Un saludable Barea será vital para los Wolves

Unas cinco horas antes del salto inicial del partido del domingo pasado en Toronto, J.J. Barea, guardia armador de los Minnesota Timberwolves, estaba hablando con alegría de lo bien que se sentía su cuerpo, de como su gran velocidad estaba de regreso y de lo contento que estaba por las posibilidades de tener una gran temporada con el equipo, incluso con las estrellas Kevin Love y Ricky Rubio lesionadas.

Luego de vivir una temporada acortada por el paro laboral y una lesión— a la cual llamó “brutal” y que lo limitó a jugar solamente 41 de 66 partidos tras firmar un contrato de 19 millones de dólares para unirse con los Timberwolves — Barea se enfocó en que su cuerpo se recuperara.

“Para mi, lo importante es recuperarme, volver a ser rápido de nuevo y sentirme bien y eso fue básicamente lo que hice”, le dijo Barea a NBA.com en una conversación telefónica el domingo en la tarde. “Me siento muy bien ahora, entonces espero seguir así”.

Y más adelante, a mediados del segundo cuarto y cuando su equipo tenía un punto de ventaja ante los Raptors, Barea se fue por la línea y elevó su compacto cuerpo— que según dicen mide 1,83metros, pero que en realidad no mide más de 1,76 metros — y anotó al llegar al aro. Pero se chocó al caer y luego parece haber sido golpeado en la cabeza antes de que esta se golpeara contra el piso.
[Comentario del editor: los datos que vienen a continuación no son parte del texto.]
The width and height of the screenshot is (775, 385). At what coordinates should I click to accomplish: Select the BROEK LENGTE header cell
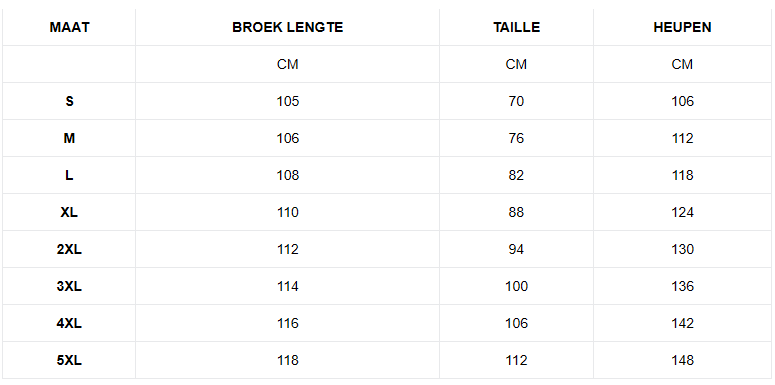(288, 27)
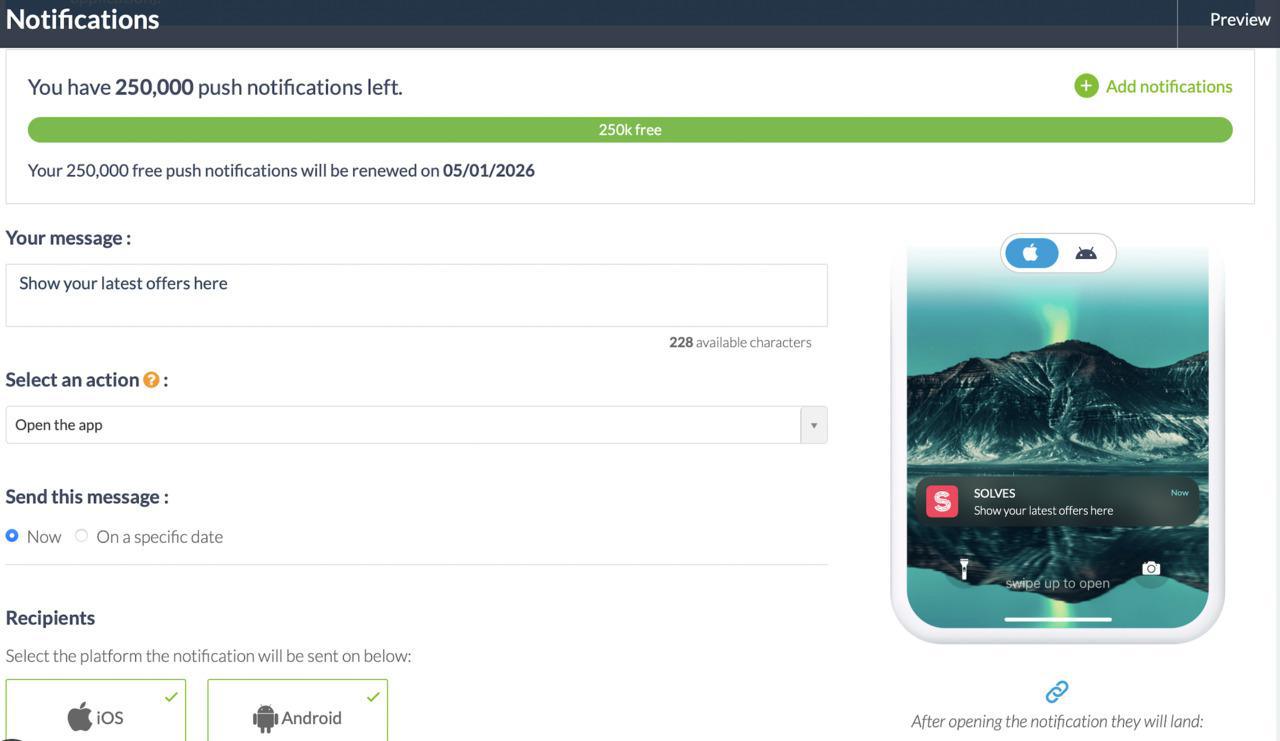Click inside the Your message text field

pos(416,295)
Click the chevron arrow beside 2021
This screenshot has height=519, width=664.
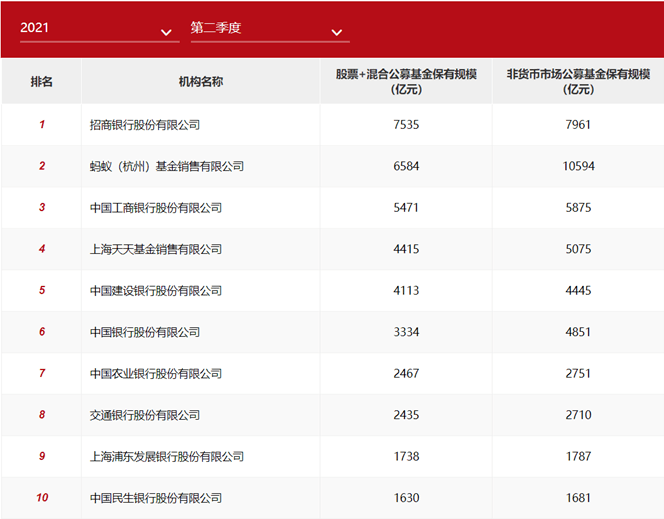pyautogui.click(x=166, y=33)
Visiblemente mareado, la noche de Barea llegaba a su final. Fue diagnosticado con una concusión  “suave” y Minnesota se quedó solamente con los guardias Luke Ridnour, un indispuesto Brandon Roy y con Will Conroy para dirigir la ofensiva. Luego de cometer apenas 11 pérdidas de balón en el primer partido de la temporada en Sacramento, los Timberwolves perdieron el balón 24 veces en Toronto, fueron totalmente superados en el cuarto final y terminaron perdiendo 105-86.

Un miembro oficial del equipo dijo que Barea parecía sentirse mucho mejor después del partido. Tendrá que superar un par de exámenes obligatorios de la NBA antes de poder ser declarado disponible para jugar. Los Timberwolves podrían utilizarlo el lunes en la noche en su visita ante Deron Williams y los Nets en su nueva casa en Brooklyn.

El hecho innegable es que el habilidoso Barea, que ayudó a que Dallas ganara el título en el 2011, será clave para mantener a los remodelados Wolves como un conjunto relevante en la Conferencia Oeste mientras que Rubio y Love siguen lesionados.

Barea tuvo un gran comienzo. Logró 21 puntos, cinco asistencias y cuatro rebotes, siendo el más efectivo del equipo con más 26 en 28 minutos saliendo desde el banquillo en el primer partido de la temporada contra los Sacramento Kings. Ya tenía nueve puntos en ocho minutos el domingo cuando se fue medio atontado hacia el vestuario.

“Es muy importante”, dijo Barea antes del partido sobre el hecho de mantenerse bien de salud. “Todos debemos sacar lo mejor que tenemos. Debemos tratar de tener el mejor comienzo posible, ganar un par de partidos y cuando regrese Kevin lograr una pequeña racha de triunfos. Y, cuando sea que regrese Ricky, por primera vez tendremos a todo el equipo junto, allí entonces sabremos como nos va”.

Barea está en su séptima temporada en la NBA. Es un agente libre que no fue elegido en el draft y salido de la Universidad de Northeastern, el prototipo de hombre desamparado, el hombre del sueño americano y un héroe nacional, todo en uno solo. Barea, de 28 años de edad, es ahora, además de ser la figura deportiva más popular de Puerto Rico,  un hombre respetado y con mucha experiencia.

Solamente Ridnour y los recién llegados Andrei Kirilenko y Lou Admundson han tenido más tiempo jugando en la NBA.

“Me gustaba ser un hombre joven en Dallas, pero ahora es un poco diferente”, señaló Barea. “Este es un grupo muy joven y tengo mucha experiencia, pues como saben gané el campeonato con Dallas. El entrenador me pide que sirva como ejemplo par que ellos sepan lo que se necesita para ganar.”

Barea sabe que para que eso pase debe mantenerse saludable y jugando.